After purging a specific variant, that variant may still be present in the cache

sharpobject opened this issue · 4 comments

If you are using Vary, you might purge a specific variant, but that variant may still be present in the cache and served to clients.

In this example, the following sequence of requests is made for the Waifu: Mokou variant:

GET (MISS)
GET (HIT)
PURGE (404)
GET (HIT)

In this example, the following sequence of requests is made for the Waifu: Mokou variant:

GET (MISS)
GET (HIT)
GET (MISS)
PURGE (200)
GET (HIT)

Both of these tests "pass" over here on OSX 10.12.1 with nginx 1.9.15 and ngx_cache_purge 2.3.

taosx commented

Exactly same problem. I just found https://github.com/nginx-modules/ngx_cache_purge, maybe it's fixed.

@taosx My impression is that this issue is pretty fundamental to the way nginx's cache's Vary support works. So I would be surprised and impressed if someone fixed it from the module side.

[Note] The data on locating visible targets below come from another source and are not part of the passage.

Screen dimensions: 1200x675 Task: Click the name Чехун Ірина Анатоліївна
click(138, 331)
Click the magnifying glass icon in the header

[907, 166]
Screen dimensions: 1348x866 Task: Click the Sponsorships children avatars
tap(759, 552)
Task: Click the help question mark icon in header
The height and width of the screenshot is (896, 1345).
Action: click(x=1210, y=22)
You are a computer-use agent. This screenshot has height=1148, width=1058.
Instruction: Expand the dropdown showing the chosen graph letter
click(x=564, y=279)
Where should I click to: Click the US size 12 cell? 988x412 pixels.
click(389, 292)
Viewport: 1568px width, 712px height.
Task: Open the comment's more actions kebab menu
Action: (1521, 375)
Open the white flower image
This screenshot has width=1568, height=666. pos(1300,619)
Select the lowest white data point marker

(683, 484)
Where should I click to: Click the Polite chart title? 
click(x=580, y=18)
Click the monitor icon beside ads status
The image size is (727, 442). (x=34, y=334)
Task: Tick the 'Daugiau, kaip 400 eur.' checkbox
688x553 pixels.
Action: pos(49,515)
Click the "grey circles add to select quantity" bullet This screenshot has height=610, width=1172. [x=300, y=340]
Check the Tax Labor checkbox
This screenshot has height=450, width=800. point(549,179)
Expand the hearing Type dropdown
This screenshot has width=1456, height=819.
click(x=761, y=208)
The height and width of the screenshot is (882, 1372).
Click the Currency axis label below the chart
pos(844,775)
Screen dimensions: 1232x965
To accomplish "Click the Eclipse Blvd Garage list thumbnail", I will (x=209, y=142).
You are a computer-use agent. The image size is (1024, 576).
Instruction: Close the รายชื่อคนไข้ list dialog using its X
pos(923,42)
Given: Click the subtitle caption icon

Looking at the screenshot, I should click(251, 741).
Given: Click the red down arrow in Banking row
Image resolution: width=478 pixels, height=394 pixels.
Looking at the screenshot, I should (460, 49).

I guess I should take this to the nginx mailing list. The issue is much less severe in the absence of ngx_cache_purge though, because the worst that can happen is like... you can MISS for some variant when you should HIT after some other variant gets deleted by LRU. Then you will store 2 copies of the same variant for a while.

Ok, I had a look and you can definitely successfully purge all variants of a resource if you use ngx_walk_tree. I think this will be linear in the number of files in your entire cache. I don't really want that.

99th edit: The fork linked by taosx above will have the same behavior for purging a single file, but will purge all variants if you use partial key purge.

I investigated this, and decided that just as @sharpobject says, ngx_walk_tree will look at every file in the cache, and worse, the plugin will (in ngx_http_purge_file_cache_delete_partial_file) read each of those files to find the cache_key stored inside to decide if it matches the partial key.

Worse, it will then delete the file from disk, but if you have another layer of cache, like the file_open cache, the cache entry will not be invalidated, so it's possible that it can still be served from memory. You'd need to set fcn->exists = 0; for the relevant ngx_http_file_cache_node_t *fcn, I guess, but how do you find that?

Disclaimer: This is the first time I've looked at NGINX sources. Don't trust anything I speculate about.